A wide variety of mutes have been designed with the goal of altering the tonal color palette of the musical instrument. Two aspects of mute designs are particularly important to musicians: functionality and range of use. Functionality describes the ability of the mute to achieve the desired variation of tonal color as well as the ease of use and the skill level required to operate the mute to achieve the desired effect. Of special importance to the musician is the ability to move the mute in and out of muting positions quickly during a musical passage. Range of use refers to the ability of the mute to create tonal changes depending on the effect desired by the composer or musician.

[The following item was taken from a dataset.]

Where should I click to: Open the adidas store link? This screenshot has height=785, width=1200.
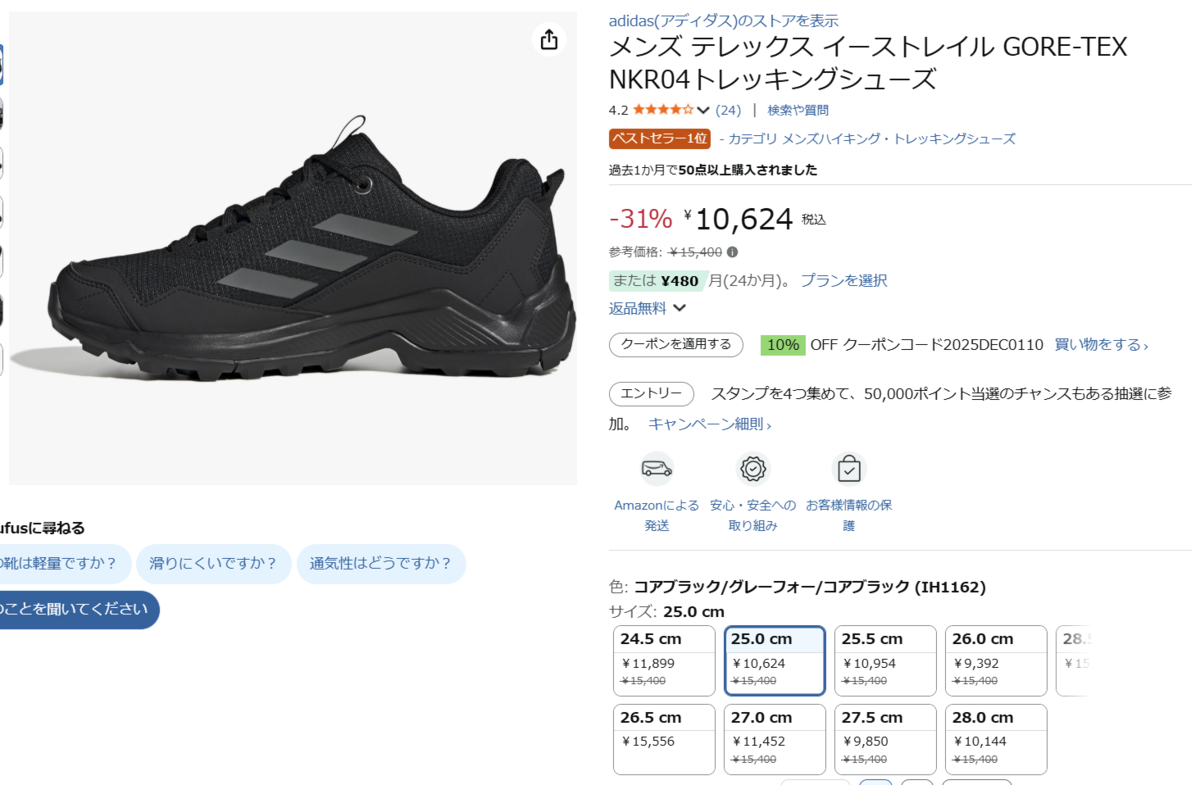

For many musicians, ease of use and reliability are also major considerations. When not in use, most mutes must be removed or are awkwardly fastened to the instrument in a resting position, making them prone to rattling or producing unwanted noises. Most mutes are cumbersome to engage during musical passages because the mute cannot quickly and easily be removed from the instrument. When a mute is used for a longer duration, weight sometimes also becomes a factor.

Musicians and luthiers have thus long sought a means of diversifying the functionality and range of use of the bridge emplacement mute. Multiple skilled inventors have sought to provide mutes of improved design.

Developments in mute designs include U.S. Pat. No. D126,040 to Alemany, which shows a unique curved pattern adapted for a clip-on mute. Related patents include U.S. Pat. No. 6,872,875 to Hollander and U.S. Pat. No. D63,710 to Duff. Utility patents for similar clip-on mutes include U.S. Pat. No. 2,483,268 to Fawick, U.S. Pat. No. 759,375 to Istas, and U.S. Pat. No. 4,449,438 to Goldner. Unfortunately, these mutes all suffer from the disadvantage of being exceptionally difficult to manipulate during a performance.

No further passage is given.